Time meant nothing to me, only that instant I was in existed. There was a past but there was no future. I saw faces, Leah, Judy, and Mary. I fought to hang on. Suddenly dad was there; I felt his hand on mine, heard his voice. “Dad the pain” I groaned. Then Mary, her hand on mine. Her voice frightened, I still couldn’t spare the energy to decipher words. She was scared and so was I.
The morphine kicked in. I was looking into a tunnel that stretched from my face for twelve inches or so. If you weren’t in that tunnel I couldn’t see you. Life existed beyond the tunnel, I could hear it, feel it, but I couldn’t see it. It did damn all for the pain. Time eked forward one excruciating heart beat after another. Sweat flowed from my shaven head like thunderstorm rain drops.
Everything got worse. My mind was lost. Pain overran every sense, every nerve. ‘I don’t want to die this way it’s not right’.
The next thing I remember, I was struggling to curl into a ball. Someone was trying to stop me.

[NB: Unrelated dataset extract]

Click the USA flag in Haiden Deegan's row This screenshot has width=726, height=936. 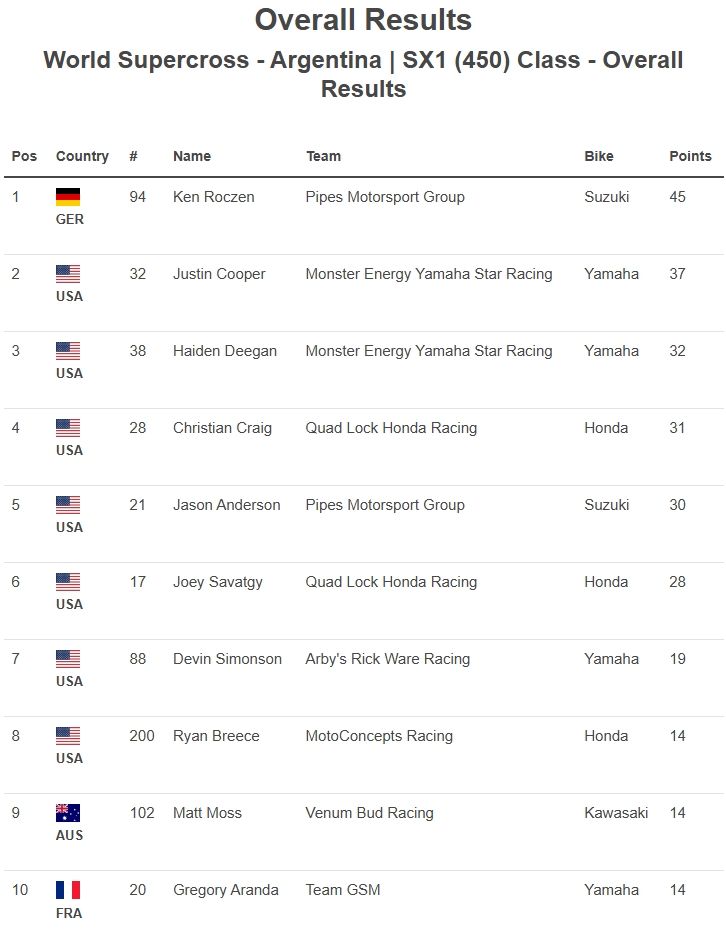(x=68, y=351)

“Martin you’ve got to lay still, the scan won’t work” the words meant nothing to me. Then I was in two places at once. I was trashing on the bed of a CT scanner. There were people trying to hold me still but I was also above, looking down. Below was pain and above was not. I’m not a religious person; I don’t know why I was looking down on myself. I do remember feeling very sad for the poor broken person I saw below and then I saw nothing at all.
The train was gone. The trolley was the only thing rolling. A nurse walked brusquely beside the trolley. Then a bed. It was dark outside. The sun had set long ago. I drifted off. My eyes snapped open, its coming. The fuck you train was back. Slam, riding the pain train again. A nurse at the bed, minutes later a doctor.
Awake again. Frightened, scared to breath. Where’s the pain? It was sure to come back. Through a nearby window I saw the suns weak first rays push the night back. One whole day, twenty four hours, hope, just a little and then none. For the third time, the fuck you train ran me over, immediate and intense, no warning and no build up. I wanted the pain to stop. All alone.